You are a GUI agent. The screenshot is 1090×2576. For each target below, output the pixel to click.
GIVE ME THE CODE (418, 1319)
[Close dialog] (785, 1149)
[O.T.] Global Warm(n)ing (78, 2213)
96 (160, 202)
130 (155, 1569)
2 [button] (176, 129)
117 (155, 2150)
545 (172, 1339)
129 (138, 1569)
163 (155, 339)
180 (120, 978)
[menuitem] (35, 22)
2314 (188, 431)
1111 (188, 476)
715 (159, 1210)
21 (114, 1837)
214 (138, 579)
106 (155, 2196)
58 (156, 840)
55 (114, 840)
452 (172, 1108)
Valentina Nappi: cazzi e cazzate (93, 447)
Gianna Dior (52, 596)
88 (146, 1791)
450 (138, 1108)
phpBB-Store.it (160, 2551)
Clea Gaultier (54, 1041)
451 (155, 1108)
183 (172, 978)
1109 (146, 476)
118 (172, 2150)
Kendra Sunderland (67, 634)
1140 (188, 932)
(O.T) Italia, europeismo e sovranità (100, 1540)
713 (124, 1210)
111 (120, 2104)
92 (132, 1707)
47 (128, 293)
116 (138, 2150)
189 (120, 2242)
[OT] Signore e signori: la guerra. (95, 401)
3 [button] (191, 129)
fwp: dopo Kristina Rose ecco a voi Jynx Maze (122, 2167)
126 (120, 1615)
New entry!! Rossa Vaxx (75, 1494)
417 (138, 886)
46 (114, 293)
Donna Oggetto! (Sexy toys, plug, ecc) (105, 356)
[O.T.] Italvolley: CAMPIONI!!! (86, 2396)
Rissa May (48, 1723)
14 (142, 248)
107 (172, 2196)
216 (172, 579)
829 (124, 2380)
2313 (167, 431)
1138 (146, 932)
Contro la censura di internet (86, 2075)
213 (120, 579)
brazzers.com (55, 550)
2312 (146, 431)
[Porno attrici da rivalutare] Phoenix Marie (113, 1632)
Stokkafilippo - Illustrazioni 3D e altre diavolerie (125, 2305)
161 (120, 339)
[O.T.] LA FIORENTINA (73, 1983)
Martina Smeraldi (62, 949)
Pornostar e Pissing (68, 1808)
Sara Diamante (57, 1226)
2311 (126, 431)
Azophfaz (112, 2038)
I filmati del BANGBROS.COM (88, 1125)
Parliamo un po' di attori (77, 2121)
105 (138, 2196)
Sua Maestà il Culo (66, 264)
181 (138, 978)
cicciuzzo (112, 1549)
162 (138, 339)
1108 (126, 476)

* **WORK TASK**: Among the entries above, copy exactly only the lines starting with the one containing "106 (155, 2196)" and going through the one containing "2312 (146, 431)", both ends included.

* **WRITTEN ANSWER**:
106 (155, 2196)
58 (156, 840)
55 (114, 840)
452 (172, 1108)
Valentina Nappi: cazzi e cazzate (93, 447)
Gianna Dior (52, 596)
88 (146, 1791)
450 (138, 1108)
phpBB-Store.it (160, 2551)
Clea Gaultier (54, 1041)
451 (155, 1108)
183 (172, 978)
1109 (146, 476)
118 (172, 2150)
Kendra Sunderland (67, 634)
1140 (188, 932)
(O.T) Italia, europeismo e sovranità (100, 1540)
713 (124, 1210)
111 (120, 2104)
92 (132, 1707)
47 (128, 293)
116 (138, 2150)
189 (120, 2242)
[OT] Signore e signori: la guerra. (95, 401)
3 [button] (191, 129)
fwp: dopo Kristina Rose ecco a voi Jynx Maze (122, 2167)
126 (120, 1615)
New entry!! Rossa Vaxx (75, 1494)
417 (138, 886)
46 (114, 293)
Donna Oggetto! (Sexy toys, plug, ecc) (105, 356)
[O.T.] Italvolley: CAMPIONI!!! (86, 2396)
Rissa May (48, 1723)
14 (142, 248)
107 (172, 2196)
216 (172, 579)
829 (124, 2380)
2313 (167, 431)
1138 (146, 932)
Contro la censura di internet (86, 2075)
213 (120, 579)
brazzers.com (55, 550)
2312 (146, 431)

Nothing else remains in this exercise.